Then run make in dep/build/

Source code build

Create src/build/ directory and cd into it
In this directory run ccmake -B. -H../ and again press c to configure and then e to exit

Then back at the command line configure with CMake using

cmake -DCMAKE_C_COMPILER=gcc \ 
   -DCMAKE_CXX_COMPILER=g++ \
   -DCMAKE_CXX_FLAGS="-g" \
   -DHEMELB_COMPUTE_ARCHITECTURE=NEUTRAL \
   -DCMAKE_CXX_EXTENSIONS=OFF \
   -DHEMELB_USE_VELOCITY_WEIGHTS_FILE=ON \
   -DHEMELB_INLET_BOUNDARY=LADDIOLET \
   -DHEMELB_WALL_INLET_BOUNDARY=LADDIOLETSBB \
   -DHEMELB_OUTLET_BOUNDARY=NASHZEROTHORDERPRESSUREIOLET \
   -DHEMELB_WALL_OUTLET_BOUNDARY=NASHZEROTHORDERPRESSURESBB \
   -DHEMELB_LOG_LEVEL="Info" \
   -DHEMELB_USE_MPI_PARALLEL_IO=OFF \
   -DCMAKE_BUILD_TYPE=Release \
   ..

Run make in src/build/

4: Running

With the build instructions documented, we now run through the necessary information for running the code.

4.1: Data

The code requires input data which is hosted on Zenodo. Here we chose the test data in TestPipe.tar.gz, in particular the /nobackup/<username>/NVIDIA-TestPipe/input_VP.xml input file.

4.2: Runtime commands

mpirun -np xx hemepure -in input.xml -out results

where input.xml is the file in the path: /nobackup/<username>/NVIDIA-TestPipe/input_VP.xml.

5: Code Complexity

Next to no scaling information is given in the documentation. There are input files given to generate a weak scaling, though we do not yet include that in the analysis here as the internode analysis is still under development.

6: Memory, Storage and I/O

For the TestPipe examples the peak memory consumption given by the sacct command is approximately 17.6GB. The storage for the input files in TestPipe is 15MB, and the storage for the outputs is approximately 4.8MB.

The code has an initial stage of reading in data from disk, and then writes to disk at discrete intervals throughput the runtime.

7: Assessment structure

Finally, we list the elements of the code we analyse and the associated tools.

7.1: Assessment Dimensions

We have identified that out of the five performance dimensions, the ones relevant to this assessment and benchmark are:

Core-level assessment
Intranode assessment
I/O assessment

7.2: Performance tools

For these three dimensions, at a high level we will use:

Core-level: LIKWID
Intranode: no tools needed, other than the inbuilt time function
I/O: darshan

High-level performance assessment report

As discussed above, we restrict our assessment to CPU, intranode and I/O. This code has the functionality for both internode and GPU, though we do not consider these here as the GPU version of the code is distinct, and more works is required on the internode performance methodology for SHAREing.

CPU Analysis

For a basic high-level analysis of CPU performance, we look for the floating-point operation rate compared to the theoretical rate for the CPU.

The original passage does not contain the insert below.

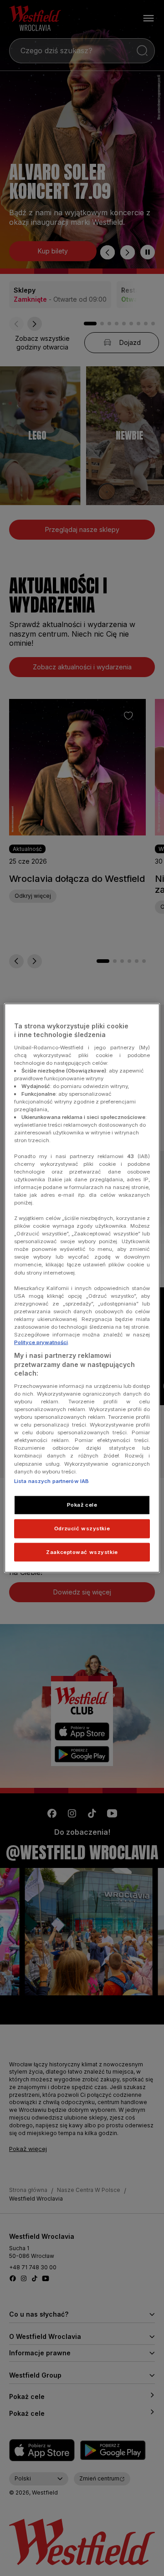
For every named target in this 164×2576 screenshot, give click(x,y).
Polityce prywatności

The hardware capabilities were determined with

likwid-bench -t peakflops -W N:128*16kB:128

The software CPU compute rate was determined with

likwid-mpirun -np 128 -nperdomain N:128 -g FLOPS_DP -- ./hemepure -in /nobackup/<username>/NVIDIA-TestPipe/input_VP.xml -out results_core_128proc

	MFLOP/s
CPU	921372.41
Measured	30554.2358

We determine this software to have a CPU score of 0.033161657.

IO Analysis

For a basic high-level analysis of IO performance, we look for the proportion of the runtime spent processing IO requests.

The IO time was determined with

$ module load gcc openmpi darshan

$ export DARSHAN_DIR=/apps/developers/tools/darshan/3.3.1/1/gcc-11.2-openmpi-4.1.1
$ export DARSHAN_LOGDIR=./darshan_logs_4proc
$ LD_PRELOAD=$DARSHAN_DIR/lib/libdarshan.so mpirun -np 128 ./hemepure -in /nobackup/<username>/NVIDIA-TestPipe/input_VP.xml -out results_io_128proc 

We process these logs with

$ darshan-parser --perf darshan_logs_128proc/darshan_log_id.darshan

which gives a few important lines. One for POSIX

# shared files: time_by_cumul_io_only: 0.028255

one for MPI-IO

# shared files: time_by_cumul_io_only: 2.020328

and finally one for STDIO

# shared files: time_by_cumul_io_only: 0.010979

Therefore, the I/O operations are split across POSIX, MPIIO and STDIO. This gives total I/O (reads, writes and metadata operations) runtimes of 0.028255s, 2.020328s and 0.010979s for POSIX, MPIIO and STDIO, respectively, averaged across all 128 MPI ranks.

For a total runtime of 235s, the IO utilisation ratio is 0.008764094, and the IO score is 0.991235906.

Intranode Analysis

For a basic high-level analysis of intranode performance, we perform a strong scaling by fixing the problem size and increasing core allocation.

For this code, we tested with core counts in powers of 2 from 4 to 128.

Thread count	Time (s)	Parallel efficiency
4	3310.983	1.000
8	1854.760	0.893
16	1786.564	0.463
32	1753.458	0.236
64	927.553	0.223
128	891.100	0.116

Hence, our 80% threshold is at 8 cores and our 60% threshold is at 8 cores. As a proportion of the number of cores available, which is 128 on the node this was run on, this gives a score of 0.0625 and 0.0625.

Summary

The following table collates the results of all above sections. These scores are indicative only, and cannot truly be compared to one another meaningfully without taking into account domain knowledge and methodological differences between them.

Result	Score	Metric result
CPU	0.033161657	30554.2358FLOP/s
IO	0.991235906	2.059562
Intranode (80%)	0.0625	8 cores

In summary we can see that the I/O performance is extremely good, as the benchmark spends the vast majority of its time in computation. However, the core and intranode performance are considerably lower. Again the intranode scaling was performed relative to a 4 core run, rather than a serial run as is typical, though the single node scaling still drops off very rapidly.

Following this high-level assessment, it is recommended that both the core and intranode performance are investigated in depth. Similarly, the GPU version of HemeLB must be analysed to study more compute rate that this benchmark can extract on a GPU. Finally, a internode analysis in the near future would be very interesting as HemeLB appears to focus on beyond single node scaling.